Directed by: George Dugdale, Mark Ezra and Peter Litten
Written by: George Dugdale, Mark Ezra and Peter Litten
Starring: Caroline Munro, Simon Scuddamore, Carmine Iannaccone, Donna Yeager, Gary Martin, Billy Hartman and Michael Safran
“We’ll take my car. It starts every time!” – Carol
Nerd Marty (Simon Scuddamore) is the victim of a particularly vicious prank initiated by Carol (Caroline Munro) and several of her friends. The gang is summoned to an extra gym session as punishment and that propels them to further stick it to Marty…with disastrous results for Marty.
Fast forward ten years and Carol and the gang get an invitation to a 10-year reunion at their high school. At first it seems that the old school building is completely abandoned but once they get inside, they start falling prey to a maniac on the grounds. It seems that Marty is back, and he wants some payback.
“Slaughter High” arrived at the tail end of the slasher craze when most of these flicks were completely devoid of original ideas and creativity. They were having a tougher time getting financing, were cutting corners in all areas and many simply disappeared into oblivion. This particular title had a decent enough VHS shelf life and it’s cool cover was too tempting for many adolescents at the video store and thus it became a modest little sleeper hit. It’s non-existent plot is actually a plus as there’s no lame attempt at a left-field out-of-the-blue gotcha! moment save for the last reel when a…let’s not spoil it here but…
- Spoiler alert –
…there’s a possible twist in that everything that happens takes place in the imagination of Marty’s deranged mind after everything he went through…
- End of spoiler –
“Slaughter High” is as basic as it gets and once inside the school after dark the gang meet various grisly ends that are actually somewhat imaginative and reasonably suspenseful. But make no mistake; this is for slasher aficionados only as most won’t be able to look past the amateurish acting, the cringe worthy dialog and the non-sensical behaviour of everyone involved. Lack of funds prevents any kind of polished look and the hazy daylight photography is really an eye sore but night time scenes fare a lot better. Although fairly suspenseful in the kill moments the film lacks any kind of feel for pacing and despite a short running time it’s awfully padded in the final third with a showdown that’s very long but with very little actually happening.
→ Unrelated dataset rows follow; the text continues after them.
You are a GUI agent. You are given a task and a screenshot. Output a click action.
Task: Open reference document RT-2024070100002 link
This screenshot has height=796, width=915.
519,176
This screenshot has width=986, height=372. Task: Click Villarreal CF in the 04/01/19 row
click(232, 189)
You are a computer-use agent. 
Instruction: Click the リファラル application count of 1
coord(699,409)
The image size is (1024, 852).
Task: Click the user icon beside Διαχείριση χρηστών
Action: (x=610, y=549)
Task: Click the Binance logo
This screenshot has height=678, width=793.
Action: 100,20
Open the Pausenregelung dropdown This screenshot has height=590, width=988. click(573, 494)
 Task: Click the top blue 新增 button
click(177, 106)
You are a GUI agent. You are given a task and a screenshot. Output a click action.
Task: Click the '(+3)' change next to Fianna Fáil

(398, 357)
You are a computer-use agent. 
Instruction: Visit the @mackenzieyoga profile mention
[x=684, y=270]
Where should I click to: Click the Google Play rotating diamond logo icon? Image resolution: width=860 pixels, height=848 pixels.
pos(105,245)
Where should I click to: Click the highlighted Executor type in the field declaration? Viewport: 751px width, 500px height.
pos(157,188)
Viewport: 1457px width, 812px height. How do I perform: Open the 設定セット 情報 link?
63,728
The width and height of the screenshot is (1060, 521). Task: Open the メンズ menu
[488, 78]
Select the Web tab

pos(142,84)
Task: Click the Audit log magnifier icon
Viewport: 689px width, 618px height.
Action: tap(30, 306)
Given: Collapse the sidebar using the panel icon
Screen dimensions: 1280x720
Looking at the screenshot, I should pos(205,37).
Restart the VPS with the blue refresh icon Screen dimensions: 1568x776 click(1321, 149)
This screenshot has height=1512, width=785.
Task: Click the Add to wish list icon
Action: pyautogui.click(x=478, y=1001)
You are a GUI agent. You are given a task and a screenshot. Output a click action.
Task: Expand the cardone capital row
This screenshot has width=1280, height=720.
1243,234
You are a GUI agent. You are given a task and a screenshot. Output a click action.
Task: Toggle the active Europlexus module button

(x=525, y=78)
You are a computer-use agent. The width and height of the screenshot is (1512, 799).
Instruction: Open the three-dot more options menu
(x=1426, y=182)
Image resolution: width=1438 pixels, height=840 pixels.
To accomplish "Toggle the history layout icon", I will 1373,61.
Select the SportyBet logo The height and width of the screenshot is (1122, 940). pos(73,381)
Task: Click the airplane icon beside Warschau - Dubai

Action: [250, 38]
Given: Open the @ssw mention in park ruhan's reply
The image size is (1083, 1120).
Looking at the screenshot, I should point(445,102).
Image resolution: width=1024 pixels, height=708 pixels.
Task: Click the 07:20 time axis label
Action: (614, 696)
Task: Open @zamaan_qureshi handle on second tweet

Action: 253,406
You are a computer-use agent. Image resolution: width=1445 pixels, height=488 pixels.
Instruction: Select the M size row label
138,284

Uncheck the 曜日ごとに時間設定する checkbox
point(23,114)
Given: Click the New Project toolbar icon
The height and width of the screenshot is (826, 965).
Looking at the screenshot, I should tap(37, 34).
But this is where us fans come to the rescue and actually sit down and submit ourselves (more than once…twice…etc.) to the wonder that is low-fi slashers. There are few pluses here;
It’s got Caroline Munro! The British actress has at least two classics under her belt (“The Seventh Voyage of Sinbad” and “The Spy Who Loved Me”) and a number of cult classics; best of which is the indefensible “Star Wars” rip-off “Starcrash” (1978) that’s a complete hoot from start to finish; and she is quite the knock-out beauty and has quite a presence. Her acting abilities are maybe not in the top tier but she’s game for everything and delivers a spirited performance no matter the material (for instance; at 37 years old playing a very unconvincing teenager in the opening 15 minutes or so).
The flick is very mean spirited and opens with a prank that’s so distasteful and shocking that viewers immediately want these bullies to get their just comeuppance. Marty gains viewer sympathy (and is actually fairly well played by Scuddamore who tragically took his own life shortly after filming was completed) and there’s really no sugar coating the bullies. Although there’s a hint of regret from some of them years later there’s no attempt made at justifying their actions and their ultimate fate is…therefore…quite just.
The kills are fairly good. The good news for slasher fans is that some kills here are a definite highlight (electrocution in bed, stomach exploding due to acid, a body dissolves in acid etc.) and here’s where the real talent went.
There’s also a fairly long portion of the film drenched in night time scenes in the abandoned school building that builds up a fair bit of tension. That doesn’t detract from the fact that these characters make unusually stupid decisions but it’s amazing how far the “the old creepy house and the maniac inside” scenario can take a film completely devoid of creativity in storytelling.
To sum up; mainstreamers need not apply but slasher addicts may just find this little flick worth their time. The main theme song alone is worth it for many of us 😊
“Slaughter High” was issued on Blu-ray late in 2017 by Vestron Video. The label has put forth some genuine cult items (“Chopping Mall” (1986) is a real gem) and their editions always sport decent A/V quality along with a healthy selection of special features. “Slaughter High” is no exception and has an audio commentary, interesting interviews with Munro and co-director Ezra and more (trailer, radio spots, still gallery etc.). It’s recommended for those interested.
Why physical copy?
I always encourage the acquisition of physical copies as I dread the day when films will only exist as files on computers and through streaming services. The companies that put the effort into making the discs, create new artwork or reproduce the originals, issue booklets and much more deserve all the financial support they can. Therefore, I will always mention the Blu-rays or DVD’s (and yes; also, if I review something streamed through Netflix or the like) even though I gain nothing from it personally.